Ark. Code Ann. § 18-50-116(d)(2)(D) (Supp. 2023).  And Act 1108 provides that it applies retroactively to March 31, 2011, which was long before the foreclosure sale was held in this case.  Because Mrs. Betzinger undisputedly did not assert that U.S. Bank had failed to strictly comply with the provisions of this chapter within thirty days of the foreclosure sale, Mrs. Betzinger’s challenge was time-barred pursuant to the provisions of section 18-50-116(d)(2)(D) and the retroactive application of Act 1108.

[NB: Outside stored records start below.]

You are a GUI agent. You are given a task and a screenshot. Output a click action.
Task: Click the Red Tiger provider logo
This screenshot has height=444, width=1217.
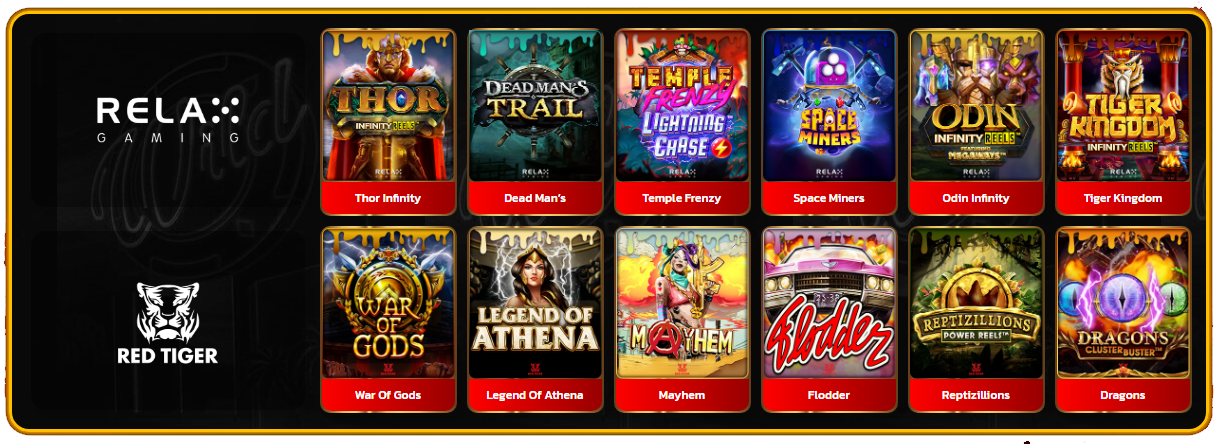click(x=168, y=322)
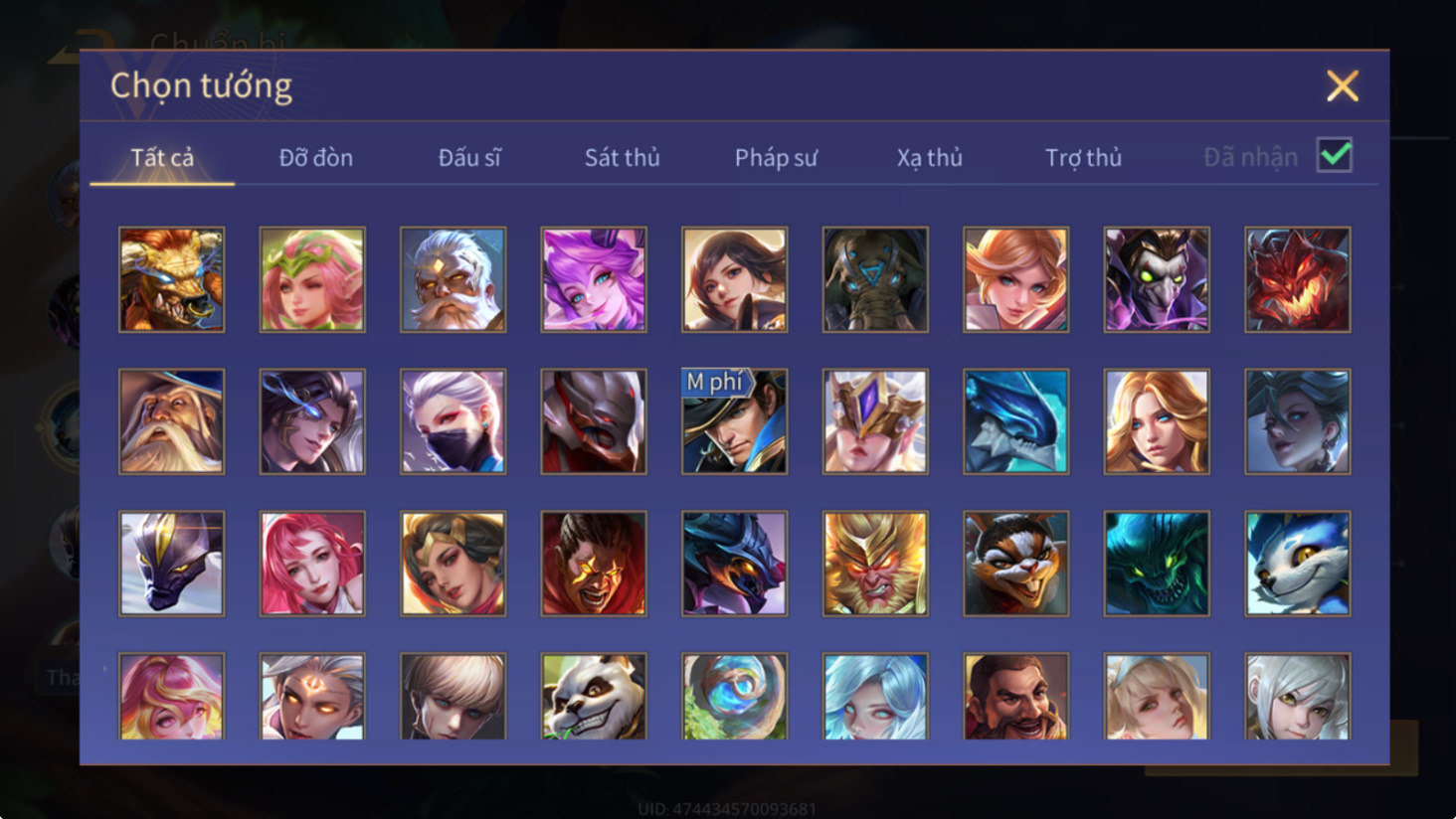1456x819 pixels.
Task: Close the 'Chọn tướng' dialog
Action: (x=1342, y=86)
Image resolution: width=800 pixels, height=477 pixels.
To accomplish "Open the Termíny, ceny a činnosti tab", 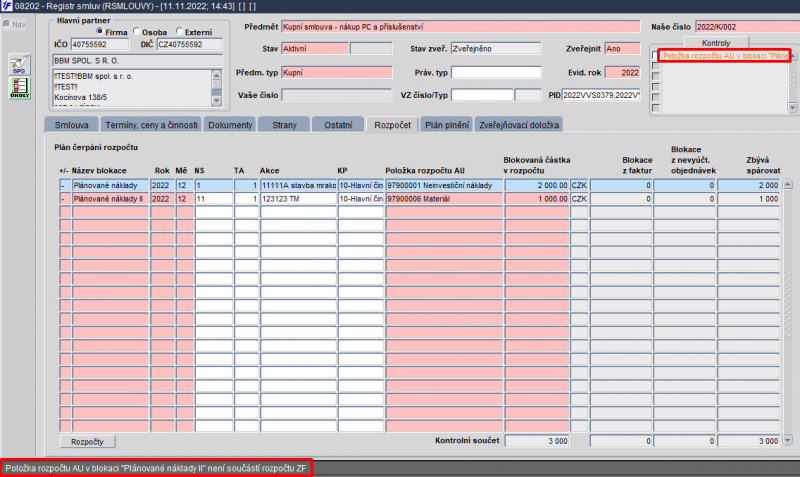I will click(x=150, y=125).
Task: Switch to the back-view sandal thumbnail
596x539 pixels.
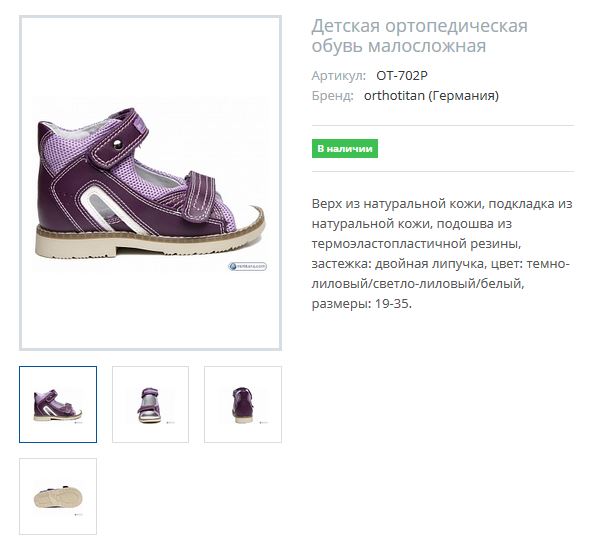Action: coord(243,404)
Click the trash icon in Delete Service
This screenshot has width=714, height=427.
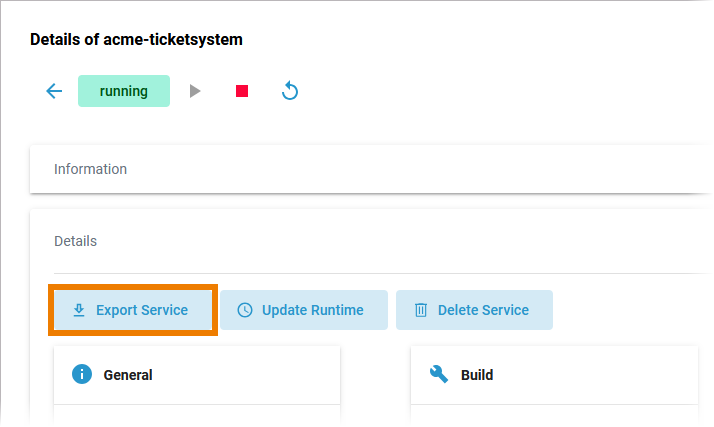(421, 310)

            We acknowledge that, for the first time on appeal, Mrs. Betzinger challenges the constitutionality of Act 1108, arguing that the retroactive application of the Act denied her due process.  However, we cannot address this argument because this constitutional challenge was not raised below.  This court has stated many times that we will not consider arguments raised for the first time on appeal, and even constitutional arguments must be raised below.  Newton v. State of Ark., Off. of Child Support Enforcement, 2013 Ark. App. 53; see also Sutton v. Fields, 2024 Ark. App. 46, 683 S.W.3d 593 (stating that we will not consider arguments raised for the first time on appeal, even constitutional arguments, because doing so deprives the trial court of the opportunity to fully develop the issue).  In Mrs. Betzinger’s response to U.S. Bank’s summary-judgment motion, she acknowledged that the thirty-day period for contesting a violation of strict compliance—per Act 1108 of 2021—“would apply if a proper statutory foreclosure had been conducted,” but she did not argue that retroactive application of this provision was unconstitutional.  That being so, we need not address Mrs. Betzinger’s constitutional challenge on appeal.[3]

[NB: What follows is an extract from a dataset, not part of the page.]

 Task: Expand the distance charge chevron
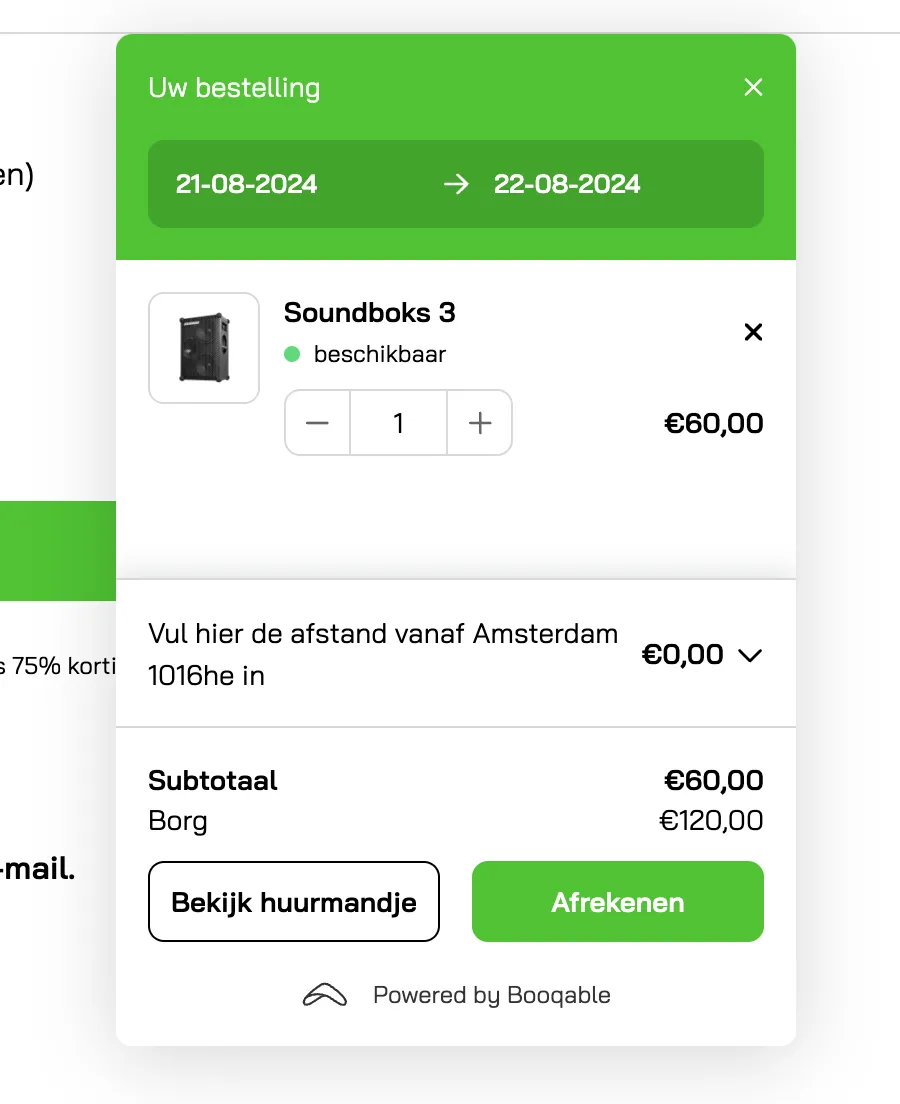point(749,655)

            Having reviewed the record and Mrs. Betzinger’s arguments on appeal, we conclude that she has not identified any reversible error in the proceedings below.  Accordingly, we affirm.

            Affirmed.

            Virden and Gladwin, JJ., agree.

            Patricia Ann Betzinger and Stevem Michael Betzinger, pro se appellants.

            Akerman, LLP, by: Christy S. Hawkins, for appellee.



[1]Mrs. Betzinger’s amended counterclaim incorporated by reference her original counterclaim.

[2]In her opening brief, Mrs. Betzinger also raised a point arguing that the presiding  judge “possibly wasn’t familiar with the whole case.”  However, in her reply brief, Mrs. Betzinger conceded that this point “is not an issue.”  Because this argument has been withdrawn, we need not address it.

[3]After the record was lodged in this case and after Mrs. Betzinger’s opening brief was filed, our supreme court delivered Alpe v. Federal National Mortgage Ass’n, 2023 Ark. 58, 662 S.W.3d 650.  In Alpe, the supreme court declared, upon certification of the question from the United States District Court for the Eastern District of Arkansas, that Act 1108 of 2021 cannot be constitutionally applied retroactively to a mortgagor who has initiated a claim for strict compliance.  However, this ruling is of no consequence in this appeal because the mortgagor in Alpe challenged the constitutionality of the retroactive application of Act 1108 in the trial court, whereas Mrs. Betzinger failed to raise such a constitutional challenge in the trial court.  Thus, Mrs. Betzinger’s constitutional argument is not preserved.